Any help will be greatly appreciated.

Regards,

Hilarion

----------

## fedeliallalinea

You can post emerge --info and /var/log/Xorg.0.log with wgetpaste?

----------

## Hilarion

Here they are:

https://paste.pound-python.org/show/jbrOOZ91FqcnhLgO3rGn/

and

https://paste.pound-python.org/show/OU89uinSbAeZNWHO1WK3/

----------

## bytetrip

Is this a laptop keyboard or eg. a keyboard plugged into USB port?

What window manager are you using? Does your mouse work? What exactly have you tried that is not working? Can you open programs and they do not recognize keyboard input, or are you trying to use the keyboard to open a launcher or menu that is not working?

----------

## Hilarion

I have a PC, so it is a regular USB keyboard, mouse does not work either. By 'does not work' I mean complete lack of response to any sort of interaction with it, so the only way to control it for now is over ssh(I have X starting automatically at startup). I currently use gnome as window manager and finally, I have tried several tweaks in kernel with USB drivers, such as adding different options to the modules apart from XHCI(which is included in the kernel) and some things around INPUT_DEVICES in make.conf.

----------

## Jaglover

Did it ever work?
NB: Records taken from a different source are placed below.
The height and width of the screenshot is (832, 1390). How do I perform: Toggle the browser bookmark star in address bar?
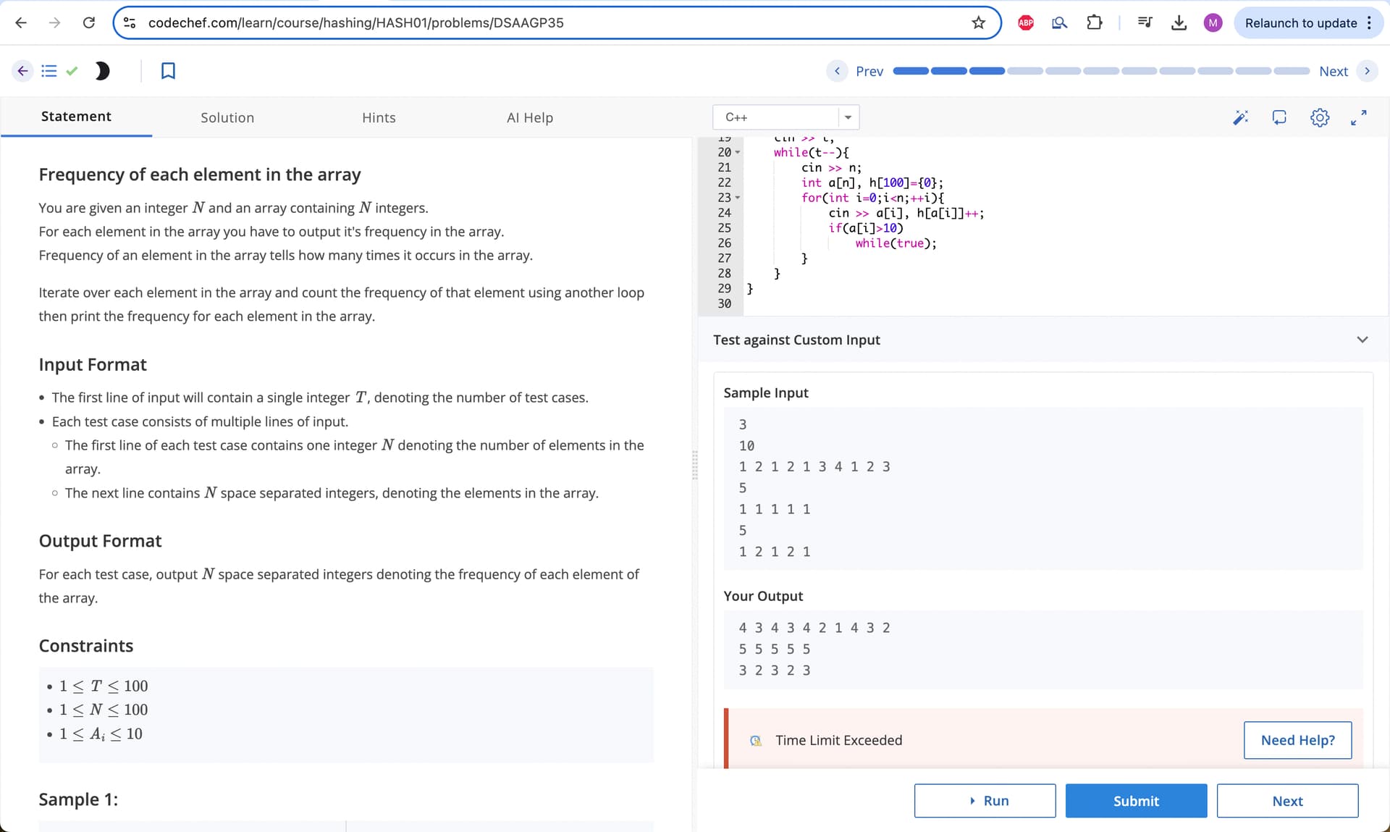979,22
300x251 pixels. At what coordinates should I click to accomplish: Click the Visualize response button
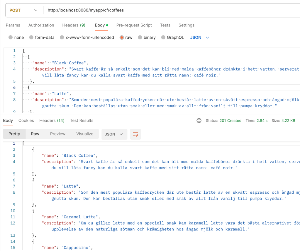85,134
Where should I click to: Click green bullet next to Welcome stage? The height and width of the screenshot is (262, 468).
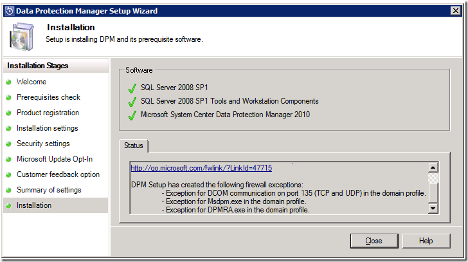[x=9, y=82]
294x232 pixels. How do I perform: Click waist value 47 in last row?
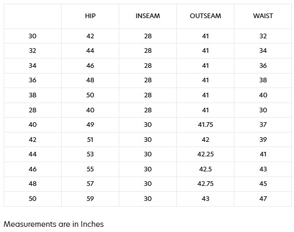click(263, 199)
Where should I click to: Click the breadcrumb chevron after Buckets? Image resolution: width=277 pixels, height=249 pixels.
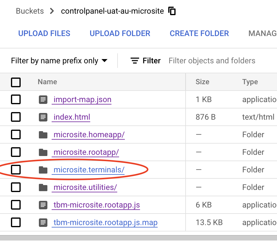52,12
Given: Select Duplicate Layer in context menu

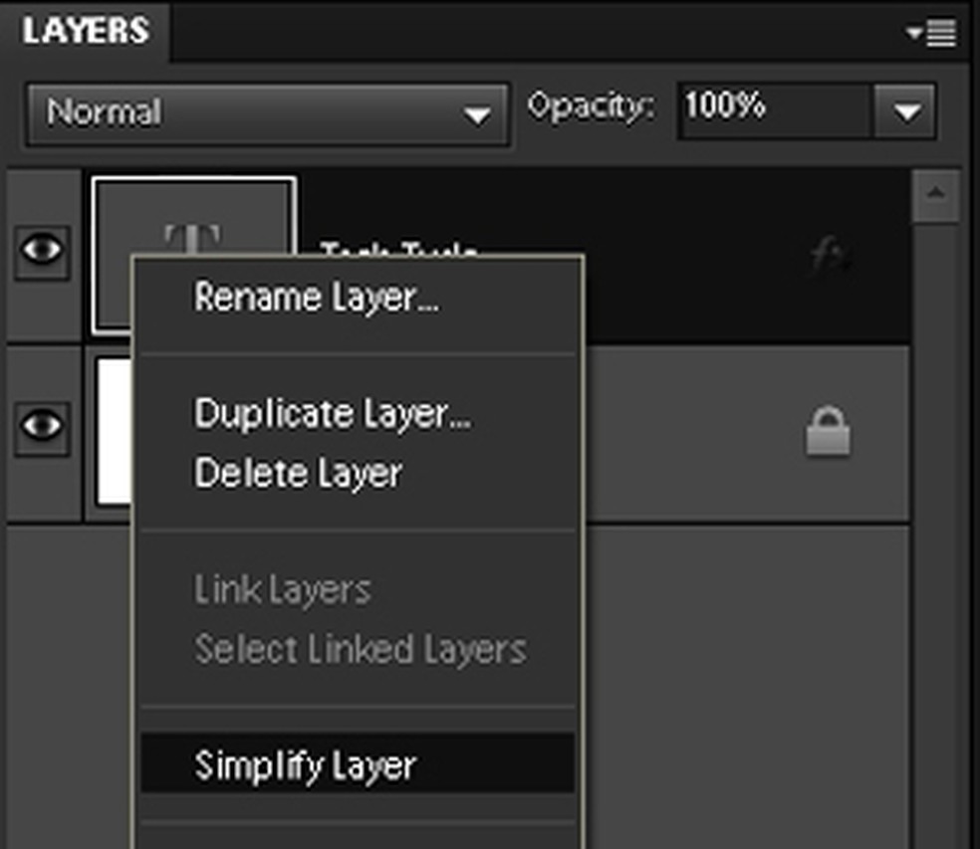Looking at the screenshot, I should coord(333,414).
Did some upgrade or change you made cause the keyboard to stop working? You said you recompiled the kernel, but you are running a kernel from June 8th, maybe you didn't install your new kernel?

----------

## Hilarion

The system has been on the PC for only about a week or so so there were no real upgrades. Also, the kernel was recompiled multiple times in the past week(via make && make modules_install && make install). And as long as I remember correctly, input did not work in the window manager at all.

----------

## Hilarion

Also, as an addition, I use lightdm as display manager and I did not download new kernel for every recompilation, so that may be the cause for the old date.

----------

## Jaglover

No, the kernel you are running was built on June 8th. Unless your clock was wrong at the build time this means you are running 12 days old kernel.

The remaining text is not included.